お正月とお節の話「もう5日目になるよこれ・・・。」
お正月のお節をこたつに入りながら二人で突いて、雑渡がうんざりしながら伊作に文句を垂れた。
伊作はそれにため息をついてやれやれと仕草をする。
「おせちは5日目が美味しいんですよ。わかってませんね雑渡さん。」
「嘘でしょ、それ絶対嘘でしょ。悪くなってるよ多分これ。」
「匂いも味も大丈夫です。僕が言うんだから安心してください。」
お節に入ってる黒豆、田作り、なます、昆布巻きがお皿に乗っていて、
二人でちまちまと食べている。
雑渡が二度目のため息をついて「飽きた」と呟いた。
「もう〜、もう少しで食べ終わりますよ!」
「さすがに5日同じおかずは飽きた…。」
「もう少し頑張ってください!」
やっと雑渡が自分の分の昆布巻きを食べ終わるとゆっくり箸を置いて「あとは任した。」
とコタツからそそくさと出て行った。
「あ!雑渡さん!逃げないで!」
「逃げるんじゃないよ。避難だよ。コンビニ行ってくるね。」
寒い外に出るためにチェスターフィールドコートを着て、玄関に置いてあるマスクをつけて颯爽と出て行く。
「裏切り者〜〜〜〜〜!」
と雑渡が出て行った後に伊作の叫びが響いた。
「うう、雑渡さんのバカ…。」
もぐもぐとやっと最後まで食べ終わって、ごろりと横になる。
流石に続けて出すのはマズかったかな?
今年は里帰りが難しく、初めて二人でゆっくり過ごせるのが嬉しくて、お節を買ってみたが、やはり数が多いものは残ってしまいぼちぼち食べていた訳だ。
「買わない方が良かったかなぁ。」
自分も飽きていたが、お節料理の意味を知っているからこそ二人で最後まで食べたかったのに。
しばらくすると玄関から「ただいまー」と雑渡が帰ってきた。
部屋に入り空の皿を見て安堵する雑渡。
「食べてくれたんだね、ありがとうー」
手にはなにか小さい袋をぶら下げていた。
伊作は寝っ転がりながらふてぶてしい顔で雑渡に答える。
「いいえ、誰かさんが逃げたから仕方なく食べました。」
「んふふ、ごめんね。はいこれ。」
「ひっ!つめた!」
伊作のほっぺに袋がつけられた。
冷たい冷気にびっくりする。
すぐに離されて机の上に置かれると、袋からうっすら見慣れたパッケージが見える。
「カップアイス!!」
「ご褒美。」
「甘いの食べたかったんです!」
嬉しそうに起き上がって伊作は袋からアイスを2つ取り出して、木のスプーンを上にちょこんと置いた。

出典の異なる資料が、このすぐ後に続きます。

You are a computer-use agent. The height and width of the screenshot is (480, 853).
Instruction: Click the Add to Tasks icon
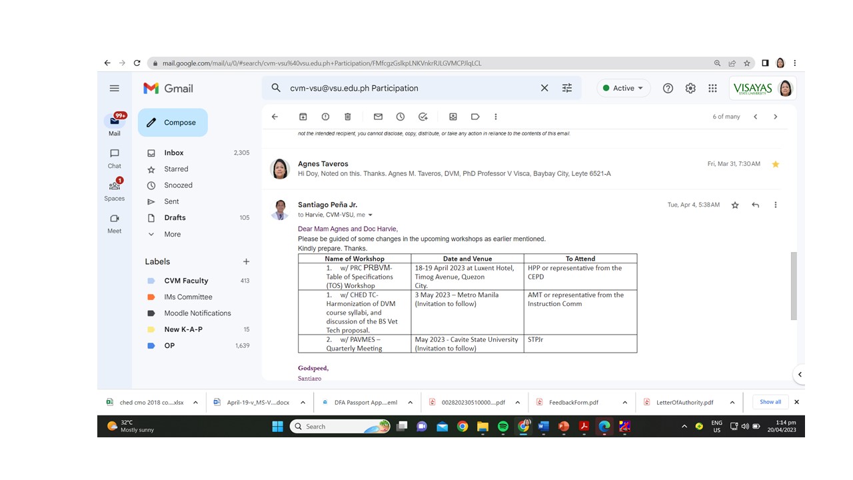pyautogui.click(x=423, y=117)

その間に雑渡は手洗いうがい、消毒を済ませて「さむ」と言いながらこたつに入る。
「ありがとうございます!」
「いいよ、食べようか。」
伊作は怒ってもいい。が、雑渡がお詫びのアイスを買ってきてのでもういいのだろう。
やっとお節から解放されて、甘いアイスを頬張れる幸せを感じながら二人で食べた。